# Rubberised underseal for factory finish



## Harry_p (Mar 18, 2015)

Hi, I'm currently doing some rust removal / welding up inside one of my wheel arches.

What product can I use to give a similar thick, rubberised coating? It feels like seam sealer, and was brushed over the factory seams but left with a rippled sprayed finish everywhere else.

I've seen people use upol raptor, but that seems to give more of a rough textured grippy surface as it's normal use is as a bedliner?

I have a decent compressor setup, and would like a nice thick coating as close as I can realistically get at home to the factory finish. Any help appreciated.


----------



## camerashy (Feb 9, 2014)

Take a look at the Bilt Hamber products they are all very good have just used Dynax UB on my wife's Fiesta it isn't rubberised but sure you will find something suitable
https://www.bilthamber.com/corrosion-protection-and-rust-treatments/


----------



## macca666 (Mar 30, 2010)

I've used Eastwood products before which I liked though not thus specific one but sounds as if it's what you're looking for?

https://www.frost.co.uk/rubberised-undercoating-eastwood-aerosol-18oz.html


----------



## Caledoniandream (Oct 9, 2009)

https://eshop.wurth.co.uk/is-bin/IN...aignName=CS005&[email protected]

Have a look at this, underbody and gravel throw protection, I think this what VW uses.


----------



## Harry_p (Mar 18, 2015)

Thanks for the replies.

I had a look on the bilthamber website a while ago and couldn't work out the differences between the products, the names don't seem to match the descriptions, maybe it was me being dumb.

I like the sound of the wurth stuff, it sounds like a proper rubberised coating which is what I'm after, and being for a BMW there's a chance they're the factory supplier too.

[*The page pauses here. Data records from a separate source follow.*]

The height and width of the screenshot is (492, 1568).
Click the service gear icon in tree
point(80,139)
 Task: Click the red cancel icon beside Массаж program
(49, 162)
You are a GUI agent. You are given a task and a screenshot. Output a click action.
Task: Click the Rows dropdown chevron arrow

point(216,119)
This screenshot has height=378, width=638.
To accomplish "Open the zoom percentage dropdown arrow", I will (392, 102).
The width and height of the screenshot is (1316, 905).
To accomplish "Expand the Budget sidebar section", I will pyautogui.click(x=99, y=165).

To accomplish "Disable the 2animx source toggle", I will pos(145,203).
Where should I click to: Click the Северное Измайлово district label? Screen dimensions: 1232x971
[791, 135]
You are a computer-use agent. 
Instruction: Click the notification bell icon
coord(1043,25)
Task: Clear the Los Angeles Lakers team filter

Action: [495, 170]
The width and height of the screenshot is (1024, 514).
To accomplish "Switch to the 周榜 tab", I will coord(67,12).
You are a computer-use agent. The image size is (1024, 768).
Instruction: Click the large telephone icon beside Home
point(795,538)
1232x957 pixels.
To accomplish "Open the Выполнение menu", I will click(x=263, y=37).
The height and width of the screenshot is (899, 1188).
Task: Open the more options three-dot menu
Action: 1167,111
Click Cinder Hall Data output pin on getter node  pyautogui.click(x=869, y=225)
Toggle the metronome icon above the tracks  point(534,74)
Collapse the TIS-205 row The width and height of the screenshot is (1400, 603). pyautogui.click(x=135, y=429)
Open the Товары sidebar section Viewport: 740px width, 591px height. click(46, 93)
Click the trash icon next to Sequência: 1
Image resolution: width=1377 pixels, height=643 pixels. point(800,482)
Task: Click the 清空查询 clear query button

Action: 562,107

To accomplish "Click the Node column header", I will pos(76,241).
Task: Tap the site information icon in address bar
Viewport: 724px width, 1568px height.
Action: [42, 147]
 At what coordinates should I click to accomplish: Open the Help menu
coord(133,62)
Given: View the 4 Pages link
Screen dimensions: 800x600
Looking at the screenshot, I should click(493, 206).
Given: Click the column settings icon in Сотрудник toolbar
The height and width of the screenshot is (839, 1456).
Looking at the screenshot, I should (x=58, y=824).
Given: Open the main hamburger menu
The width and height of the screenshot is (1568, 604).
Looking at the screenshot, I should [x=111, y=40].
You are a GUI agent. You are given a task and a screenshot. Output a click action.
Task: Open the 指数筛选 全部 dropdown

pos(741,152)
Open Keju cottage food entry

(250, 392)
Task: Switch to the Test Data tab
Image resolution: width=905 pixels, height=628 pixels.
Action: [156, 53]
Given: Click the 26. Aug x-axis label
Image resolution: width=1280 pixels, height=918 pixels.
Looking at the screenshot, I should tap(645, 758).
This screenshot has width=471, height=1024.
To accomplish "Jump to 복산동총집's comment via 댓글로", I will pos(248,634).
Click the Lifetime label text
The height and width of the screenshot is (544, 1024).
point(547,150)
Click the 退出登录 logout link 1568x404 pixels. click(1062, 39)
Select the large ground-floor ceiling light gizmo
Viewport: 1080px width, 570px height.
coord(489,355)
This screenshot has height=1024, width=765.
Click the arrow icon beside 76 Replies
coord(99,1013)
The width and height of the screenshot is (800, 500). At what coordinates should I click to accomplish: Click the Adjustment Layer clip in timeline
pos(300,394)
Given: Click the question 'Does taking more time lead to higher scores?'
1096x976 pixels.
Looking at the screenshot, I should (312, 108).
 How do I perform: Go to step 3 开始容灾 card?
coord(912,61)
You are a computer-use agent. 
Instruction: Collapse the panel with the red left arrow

They also do it in aerosol, be interested to see what sort of finish it gives, could be handy for little touch ups.


----------



## VeiRoN (Oct 3, 2016)

Harry_p said:


> I've seen people use upol raptor, but that seems to give more of a rough textured grippy surface as it's normal use is as a bedliner?


That's nasty stuff and contains isocyanate,I wouldn't use it and there are good alternatives available,see Bilt Hamber.


----------